TEXT -
This group sounded amazing. They broke out into 4 man barbershop groups for some of the songs. I had no idea that I like barbershop until this moment! I felt like I was at a competition in the movie Pitch Perfect. I was confused and distracted by the theatrics that went with some of the songs, but the music was on point. 

Then they brought in a group from the Portland, OR area that competes in barbershop and things really escalated. This group had matching outfits, their theatrics all made sense and added to the "show", and they sounded really good.

I listened. I sang along. I beamed. It turns out I really like barbershop music. I added attending a competition to my bucket list before the show had even finished. Do you listen to barbershop? Who do you like? Need a buddy to go see a show with you? Because I am so in. But also, I have so many questions. I feel a deep dive into all things barbershop in my near future.

Thursday, April 16, 2026

Back to the old drawing board!

 That's a funny phrase, back to the old drawing board. It means starting a project over, I think. I could google, but sometimes life is more magical when we leave room to wonder. Sometimes I love that we can be a know-it-all with just the touch of our fingertips. Today I choose wonder.

DATA TO EXAMINE -

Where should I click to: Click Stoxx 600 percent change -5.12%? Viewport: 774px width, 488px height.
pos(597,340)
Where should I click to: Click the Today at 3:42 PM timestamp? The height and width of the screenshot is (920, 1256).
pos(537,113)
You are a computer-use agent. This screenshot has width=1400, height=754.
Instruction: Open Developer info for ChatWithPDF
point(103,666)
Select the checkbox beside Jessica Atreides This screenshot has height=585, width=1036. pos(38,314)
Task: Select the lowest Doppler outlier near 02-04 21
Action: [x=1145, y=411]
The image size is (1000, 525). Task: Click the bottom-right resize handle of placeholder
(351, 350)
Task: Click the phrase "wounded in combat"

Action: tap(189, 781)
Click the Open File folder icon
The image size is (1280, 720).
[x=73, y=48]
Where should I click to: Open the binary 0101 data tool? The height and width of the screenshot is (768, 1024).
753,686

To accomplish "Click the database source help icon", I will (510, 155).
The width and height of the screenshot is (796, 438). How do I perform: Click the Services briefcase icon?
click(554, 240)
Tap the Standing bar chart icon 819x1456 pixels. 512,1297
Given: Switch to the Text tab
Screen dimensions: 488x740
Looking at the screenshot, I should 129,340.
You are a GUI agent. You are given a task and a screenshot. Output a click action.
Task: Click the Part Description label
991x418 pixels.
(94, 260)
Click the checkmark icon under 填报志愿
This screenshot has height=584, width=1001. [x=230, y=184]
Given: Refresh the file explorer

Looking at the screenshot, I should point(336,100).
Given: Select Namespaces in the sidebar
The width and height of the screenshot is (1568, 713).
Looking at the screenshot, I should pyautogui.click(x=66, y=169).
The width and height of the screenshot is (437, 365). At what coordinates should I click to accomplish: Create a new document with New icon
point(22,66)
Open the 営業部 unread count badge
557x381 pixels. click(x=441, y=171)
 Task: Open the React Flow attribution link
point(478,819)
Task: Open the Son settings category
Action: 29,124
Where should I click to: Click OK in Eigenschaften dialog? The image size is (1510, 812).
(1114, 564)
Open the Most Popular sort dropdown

WORK TO COMPLETE -
1) Decide whether each statement agrees with the blog excerpt. Answer yes or no, and quote the deciding words from the excerpt. (a) The group from the Portland, OR area wore matching outfits. (b) The writer searched online for the meaning of "back to the old drawing board." (c) The writer added attending a competition to a bucket list after the show ended.
2) Return the stretch of the blog excerpt from "This group sounded" through "sounded really good.", copied word for word.

OUTPUTS BY TASK -
1)
(a) Yes: "This group had matching outfits"
(b) No: "I could google, but sometimes life is more magical when we leave room to wonder." and "Today I choose wonder."
(c) No: "I added attending a competition to my bucket list before the show had even finished."

2)
This group sounded amazing. They broke out into 4 man barbershop groups for some of the songs. I had no idea that I like barbershop until this moment! I felt like I was at a competition in the movie Pitch Perfect. I was confused and distracted by the theatrics that went with some of the songs, but the music was on point. 

Then they brought in a group from the Portland, OR area that competes in barbershop and things really escalated. This group had matching outfits, their theatrics all made sense and added to the "show", and they sounded really good.